» **Records supplied**
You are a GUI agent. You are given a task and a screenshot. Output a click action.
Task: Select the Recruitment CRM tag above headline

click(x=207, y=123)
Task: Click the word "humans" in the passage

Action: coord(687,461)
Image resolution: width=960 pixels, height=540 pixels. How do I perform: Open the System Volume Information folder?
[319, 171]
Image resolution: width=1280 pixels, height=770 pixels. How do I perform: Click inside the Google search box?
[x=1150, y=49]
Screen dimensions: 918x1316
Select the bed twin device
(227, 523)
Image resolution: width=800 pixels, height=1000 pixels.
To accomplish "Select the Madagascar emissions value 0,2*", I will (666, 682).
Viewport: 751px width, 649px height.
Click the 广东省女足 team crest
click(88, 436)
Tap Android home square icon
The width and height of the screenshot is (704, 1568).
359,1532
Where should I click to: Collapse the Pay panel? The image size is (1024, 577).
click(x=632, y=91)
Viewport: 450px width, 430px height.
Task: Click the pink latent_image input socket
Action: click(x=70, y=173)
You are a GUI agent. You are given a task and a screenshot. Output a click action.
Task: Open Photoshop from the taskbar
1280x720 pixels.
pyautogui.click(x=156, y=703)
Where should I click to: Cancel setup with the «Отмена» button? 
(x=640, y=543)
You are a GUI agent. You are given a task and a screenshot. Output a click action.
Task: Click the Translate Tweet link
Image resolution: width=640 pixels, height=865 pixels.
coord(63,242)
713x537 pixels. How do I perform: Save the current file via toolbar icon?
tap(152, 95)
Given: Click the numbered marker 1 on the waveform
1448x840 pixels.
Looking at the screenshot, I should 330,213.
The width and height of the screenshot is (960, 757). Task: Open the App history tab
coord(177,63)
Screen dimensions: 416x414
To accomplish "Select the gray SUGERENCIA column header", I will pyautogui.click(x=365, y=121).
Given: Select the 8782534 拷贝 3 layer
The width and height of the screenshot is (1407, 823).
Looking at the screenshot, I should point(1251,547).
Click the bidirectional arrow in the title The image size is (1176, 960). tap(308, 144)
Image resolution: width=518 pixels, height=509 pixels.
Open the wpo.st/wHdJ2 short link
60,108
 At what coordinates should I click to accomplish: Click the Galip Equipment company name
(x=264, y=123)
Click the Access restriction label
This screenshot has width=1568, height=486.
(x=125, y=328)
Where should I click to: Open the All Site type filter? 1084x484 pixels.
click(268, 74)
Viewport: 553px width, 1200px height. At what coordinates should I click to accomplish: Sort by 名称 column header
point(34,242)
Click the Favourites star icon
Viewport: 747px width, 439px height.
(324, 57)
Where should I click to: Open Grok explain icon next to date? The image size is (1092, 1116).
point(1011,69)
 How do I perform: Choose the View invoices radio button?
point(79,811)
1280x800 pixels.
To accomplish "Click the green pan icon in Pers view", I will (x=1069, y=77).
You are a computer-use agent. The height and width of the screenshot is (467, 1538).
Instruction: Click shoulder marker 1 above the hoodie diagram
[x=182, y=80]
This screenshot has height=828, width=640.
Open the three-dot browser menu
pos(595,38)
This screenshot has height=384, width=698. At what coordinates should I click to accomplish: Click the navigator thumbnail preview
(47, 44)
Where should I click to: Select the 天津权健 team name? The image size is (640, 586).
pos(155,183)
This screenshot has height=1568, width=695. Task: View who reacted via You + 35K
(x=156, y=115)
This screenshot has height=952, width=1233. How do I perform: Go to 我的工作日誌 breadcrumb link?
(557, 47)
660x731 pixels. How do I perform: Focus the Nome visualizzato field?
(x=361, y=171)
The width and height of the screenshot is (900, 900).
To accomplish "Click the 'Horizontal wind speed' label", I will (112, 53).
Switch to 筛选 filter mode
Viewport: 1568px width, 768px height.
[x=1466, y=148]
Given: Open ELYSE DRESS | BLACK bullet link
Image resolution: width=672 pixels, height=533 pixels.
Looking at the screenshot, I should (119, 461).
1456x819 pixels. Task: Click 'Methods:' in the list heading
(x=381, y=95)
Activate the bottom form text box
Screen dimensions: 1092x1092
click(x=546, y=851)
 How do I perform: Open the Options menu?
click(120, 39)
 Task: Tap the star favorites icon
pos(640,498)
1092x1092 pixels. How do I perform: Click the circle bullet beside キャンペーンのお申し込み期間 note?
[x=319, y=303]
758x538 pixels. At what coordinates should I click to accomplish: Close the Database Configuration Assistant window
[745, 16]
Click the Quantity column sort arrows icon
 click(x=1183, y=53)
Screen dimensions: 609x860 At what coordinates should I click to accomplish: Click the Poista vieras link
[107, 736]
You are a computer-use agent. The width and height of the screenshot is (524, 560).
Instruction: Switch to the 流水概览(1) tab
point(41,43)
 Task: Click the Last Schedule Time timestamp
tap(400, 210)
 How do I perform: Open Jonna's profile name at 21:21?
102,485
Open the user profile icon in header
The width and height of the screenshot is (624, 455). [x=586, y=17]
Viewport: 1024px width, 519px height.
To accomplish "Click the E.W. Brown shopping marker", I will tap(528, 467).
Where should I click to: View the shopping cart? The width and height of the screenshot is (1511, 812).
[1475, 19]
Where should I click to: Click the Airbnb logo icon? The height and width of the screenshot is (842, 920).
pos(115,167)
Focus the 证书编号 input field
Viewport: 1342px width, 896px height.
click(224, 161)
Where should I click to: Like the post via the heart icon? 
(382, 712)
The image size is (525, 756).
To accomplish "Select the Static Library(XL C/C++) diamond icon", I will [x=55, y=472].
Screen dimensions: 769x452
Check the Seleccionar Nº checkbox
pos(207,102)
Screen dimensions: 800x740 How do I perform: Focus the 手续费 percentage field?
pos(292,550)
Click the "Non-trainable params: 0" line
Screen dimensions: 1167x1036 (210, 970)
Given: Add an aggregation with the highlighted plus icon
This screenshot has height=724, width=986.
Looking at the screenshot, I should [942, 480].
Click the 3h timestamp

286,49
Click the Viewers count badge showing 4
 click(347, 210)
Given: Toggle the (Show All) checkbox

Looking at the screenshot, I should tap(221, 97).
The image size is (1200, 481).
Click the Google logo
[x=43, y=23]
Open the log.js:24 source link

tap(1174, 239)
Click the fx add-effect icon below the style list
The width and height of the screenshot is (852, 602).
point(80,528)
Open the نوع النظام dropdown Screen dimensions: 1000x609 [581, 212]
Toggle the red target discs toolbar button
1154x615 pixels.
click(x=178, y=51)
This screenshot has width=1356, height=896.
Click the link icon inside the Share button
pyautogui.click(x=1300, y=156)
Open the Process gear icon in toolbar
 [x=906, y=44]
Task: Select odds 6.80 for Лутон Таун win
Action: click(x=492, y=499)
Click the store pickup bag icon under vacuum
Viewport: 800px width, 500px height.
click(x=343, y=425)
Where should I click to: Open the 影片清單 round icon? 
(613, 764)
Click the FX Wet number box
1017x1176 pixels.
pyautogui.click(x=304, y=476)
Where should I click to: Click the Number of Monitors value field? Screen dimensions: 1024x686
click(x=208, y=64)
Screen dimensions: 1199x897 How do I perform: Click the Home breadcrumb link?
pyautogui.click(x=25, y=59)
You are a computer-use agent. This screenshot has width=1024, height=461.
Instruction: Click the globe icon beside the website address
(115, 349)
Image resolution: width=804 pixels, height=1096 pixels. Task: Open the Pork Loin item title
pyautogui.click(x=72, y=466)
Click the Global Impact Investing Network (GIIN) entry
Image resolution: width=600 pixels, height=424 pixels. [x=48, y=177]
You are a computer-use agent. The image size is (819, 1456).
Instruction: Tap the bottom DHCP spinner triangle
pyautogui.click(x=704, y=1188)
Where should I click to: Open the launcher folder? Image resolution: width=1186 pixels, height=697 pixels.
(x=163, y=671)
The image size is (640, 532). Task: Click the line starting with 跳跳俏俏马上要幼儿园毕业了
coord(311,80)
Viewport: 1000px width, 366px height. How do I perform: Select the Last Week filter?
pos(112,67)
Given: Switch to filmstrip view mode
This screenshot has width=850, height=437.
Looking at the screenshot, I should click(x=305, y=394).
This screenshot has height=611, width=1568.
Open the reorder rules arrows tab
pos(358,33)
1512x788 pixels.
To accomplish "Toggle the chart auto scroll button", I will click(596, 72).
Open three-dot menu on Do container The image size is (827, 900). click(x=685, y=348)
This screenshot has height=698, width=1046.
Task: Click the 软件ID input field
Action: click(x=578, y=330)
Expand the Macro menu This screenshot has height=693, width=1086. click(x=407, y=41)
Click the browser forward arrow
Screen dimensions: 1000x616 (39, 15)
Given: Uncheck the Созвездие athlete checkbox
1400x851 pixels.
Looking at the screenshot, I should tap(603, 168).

» **What you will do**
Starting at the line that contains "1448x840 pixels." and stopping after the line that contains "Given: Select the 8782534 拷贝 3 layer", write out every line exactly as it appears above, and no other line.

» **Answer for the task**
1448x840 pixels.
Looking at the screenshot, I should 330,213.
The width and height of the screenshot is (960, 757). Task: Open the App history tab
coord(177,63)
Screen dimensions: 416x414
To accomplish "Select the gray SUGERENCIA column header", I will pyautogui.click(x=365, y=121).
Given: Select the 8782534 拷贝 3 layer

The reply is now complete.